The material below holds pictures; leave them out, and copy exactly, and only, the lines from the one with "At what coordinates" through the last.
=== Begin Enclosure ===
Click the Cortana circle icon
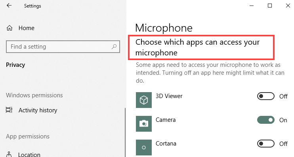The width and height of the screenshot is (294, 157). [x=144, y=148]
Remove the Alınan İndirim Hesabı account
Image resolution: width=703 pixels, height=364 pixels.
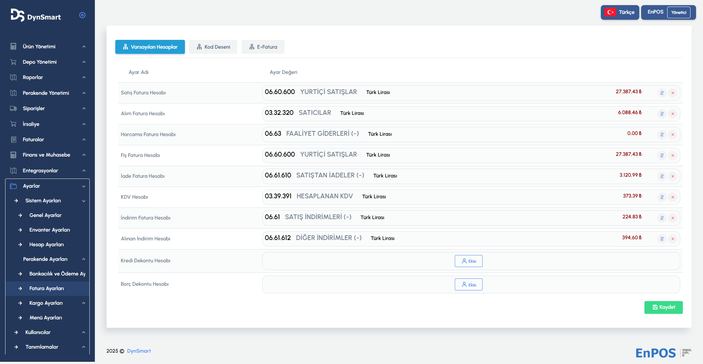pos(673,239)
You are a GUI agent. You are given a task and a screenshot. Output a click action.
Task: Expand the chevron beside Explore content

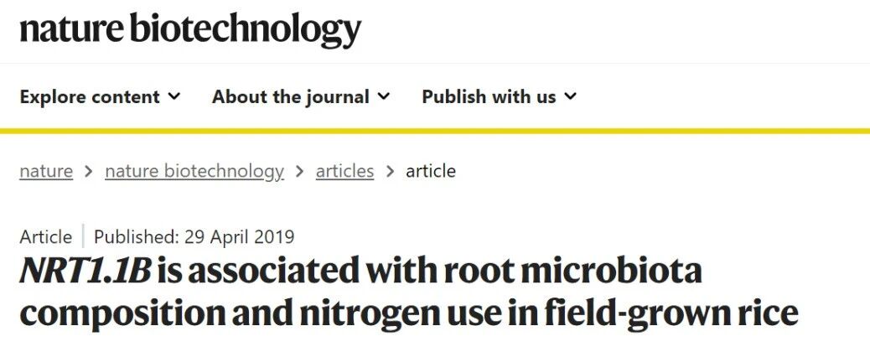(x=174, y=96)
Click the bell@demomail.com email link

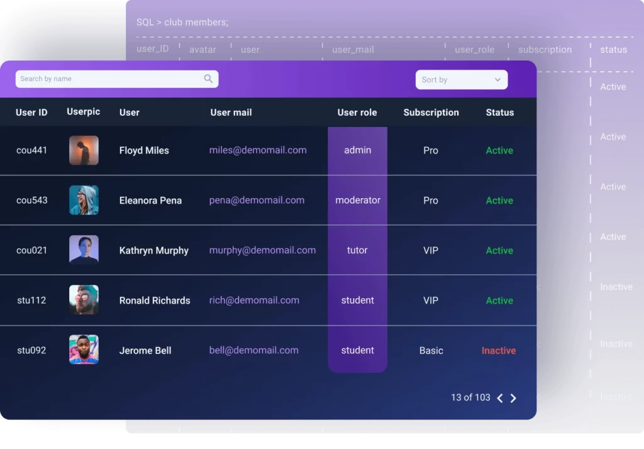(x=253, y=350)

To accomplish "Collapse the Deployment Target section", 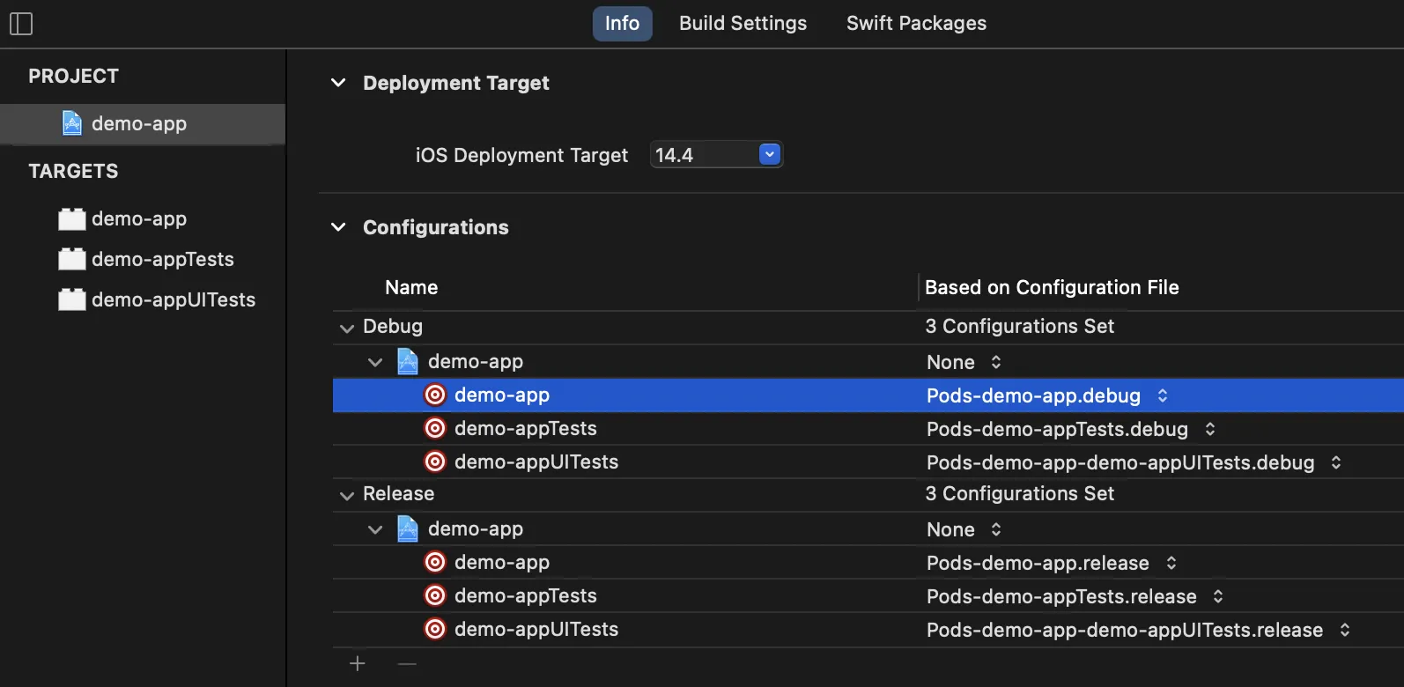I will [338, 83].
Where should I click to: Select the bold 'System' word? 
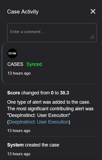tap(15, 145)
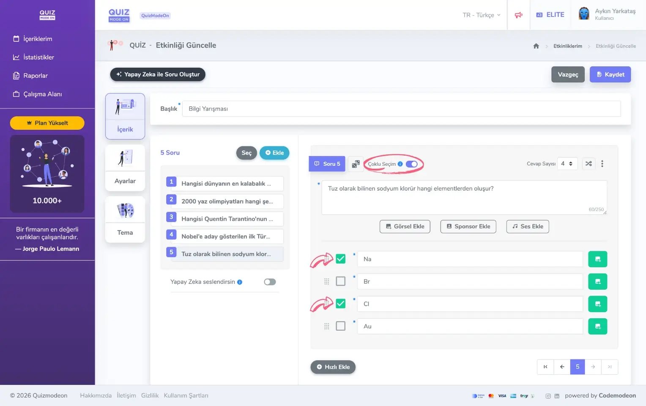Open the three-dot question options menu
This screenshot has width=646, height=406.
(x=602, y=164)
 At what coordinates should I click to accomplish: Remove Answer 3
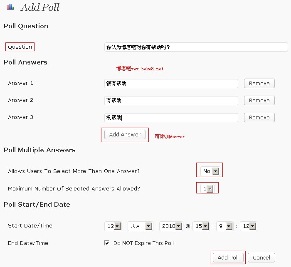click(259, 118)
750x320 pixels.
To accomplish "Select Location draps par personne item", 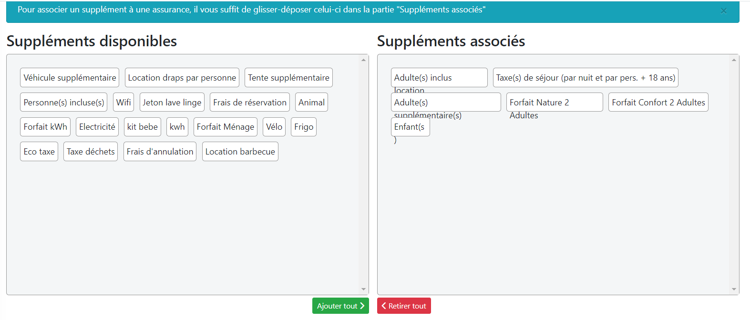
=== End Enclosure ===
◆ Result for this task ◆
 At what coordinates should I click to accomplish: Remove Answer 3
click(259, 118)
750x320 pixels.
To accomplish "Select Location draps par personne item", 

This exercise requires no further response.